▶ _RAW DATA_
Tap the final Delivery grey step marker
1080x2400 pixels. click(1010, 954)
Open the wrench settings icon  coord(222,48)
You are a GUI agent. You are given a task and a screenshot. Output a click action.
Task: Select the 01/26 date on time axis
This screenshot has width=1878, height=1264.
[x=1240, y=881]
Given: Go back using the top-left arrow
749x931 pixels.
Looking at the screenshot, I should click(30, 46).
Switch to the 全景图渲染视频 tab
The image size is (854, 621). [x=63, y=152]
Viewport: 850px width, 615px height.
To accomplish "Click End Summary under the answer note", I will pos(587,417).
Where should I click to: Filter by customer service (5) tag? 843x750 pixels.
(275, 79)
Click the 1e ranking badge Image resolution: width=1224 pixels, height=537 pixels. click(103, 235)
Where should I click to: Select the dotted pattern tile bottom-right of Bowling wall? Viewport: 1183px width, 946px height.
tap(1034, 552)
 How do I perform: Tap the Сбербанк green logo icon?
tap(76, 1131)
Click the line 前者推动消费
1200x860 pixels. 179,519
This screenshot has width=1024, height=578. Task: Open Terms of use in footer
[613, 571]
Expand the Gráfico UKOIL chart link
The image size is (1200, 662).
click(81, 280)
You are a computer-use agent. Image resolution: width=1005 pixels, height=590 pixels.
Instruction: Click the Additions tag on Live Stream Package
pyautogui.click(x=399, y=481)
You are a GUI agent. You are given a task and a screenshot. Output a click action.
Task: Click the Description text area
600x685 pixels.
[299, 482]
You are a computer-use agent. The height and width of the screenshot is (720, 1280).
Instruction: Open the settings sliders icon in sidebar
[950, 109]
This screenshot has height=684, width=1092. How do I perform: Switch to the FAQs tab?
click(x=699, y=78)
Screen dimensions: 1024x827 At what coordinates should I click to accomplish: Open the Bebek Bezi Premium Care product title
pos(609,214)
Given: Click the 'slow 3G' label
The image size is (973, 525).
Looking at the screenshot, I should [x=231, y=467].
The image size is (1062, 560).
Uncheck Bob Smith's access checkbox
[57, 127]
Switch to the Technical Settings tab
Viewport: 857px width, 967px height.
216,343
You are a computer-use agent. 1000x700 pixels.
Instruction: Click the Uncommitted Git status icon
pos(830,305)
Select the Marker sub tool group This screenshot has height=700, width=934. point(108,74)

▶ _TASK PROMPT_
Return the data above in full, keeping each line exactly as it stands.

▶ _REPLY_
Tap the final Delivery grey step marker
1080x2400 pixels. click(1010, 954)
Open the wrench settings icon  coord(222,48)
You are a GUI agent. You are given a task and a screenshot. Output a click action.
Task: Select the 01/26 date on time axis
This screenshot has width=1878, height=1264.
[x=1240, y=881]
Given: Go back using the top-left arrow
749x931 pixels.
Looking at the screenshot, I should click(30, 46).
Switch to the 全景图渲染视频 tab
The image size is (854, 621). [x=63, y=152]
Viewport: 850px width, 615px height.
To accomplish "Click End Summary under the answer note", I will pos(587,417).
Where should I click to: Filter by customer service (5) tag? 843x750 pixels.
(275, 79)
Click the 1e ranking badge Image resolution: width=1224 pixels, height=537 pixels. click(103, 235)
Where should I click to: Select the dotted pattern tile bottom-right of Bowling wall? Viewport: 1183px width, 946px height.
tap(1034, 552)
 How do I perform: Tap the Сбербанк green logo icon?
tap(76, 1131)
Click the line 前者推动消费
1200x860 pixels. 179,519
This screenshot has width=1024, height=578. Task: Open Terms of use in footer
[613, 571]
Expand the Gráfico UKOIL chart link
The image size is (1200, 662).
click(81, 280)
You are a computer-use agent. Image resolution: width=1005 pixels, height=590 pixels.
Instruction: Click the Additions tag on Live Stream Package
pyautogui.click(x=399, y=481)
You are a GUI agent. You are given a task and a screenshot. Output a click action.
Task: Click the Description text area
600x685 pixels.
[299, 482]
You are a computer-use agent. The height and width of the screenshot is (720, 1280).
Instruction: Open the settings sliders icon in sidebar
[950, 109]
This screenshot has height=684, width=1092. How do I perform: Switch to the FAQs tab?
click(x=699, y=78)
Screen dimensions: 1024x827 At what coordinates should I click to accomplish: Open the Bebek Bezi Premium Care product title
pos(609,214)
Given: Click the 'slow 3G' label
The image size is (973, 525).
Looking at the screenshot, I should [x=231, y=467].
The image size is (1062, 560).
Uncheck Bob Smith's access checkbox
[57, 127]
Switch to the Technical Settings tab
Viewport: 857px width, 967px height.
216,343
You are a computer-use agent. 1000x700 pixels.
Instruction: Click the Uncommitted Git status icon
pos(830,305)
Select the Marker sub tool group This screenshot has height=700, width=934. point(108,74)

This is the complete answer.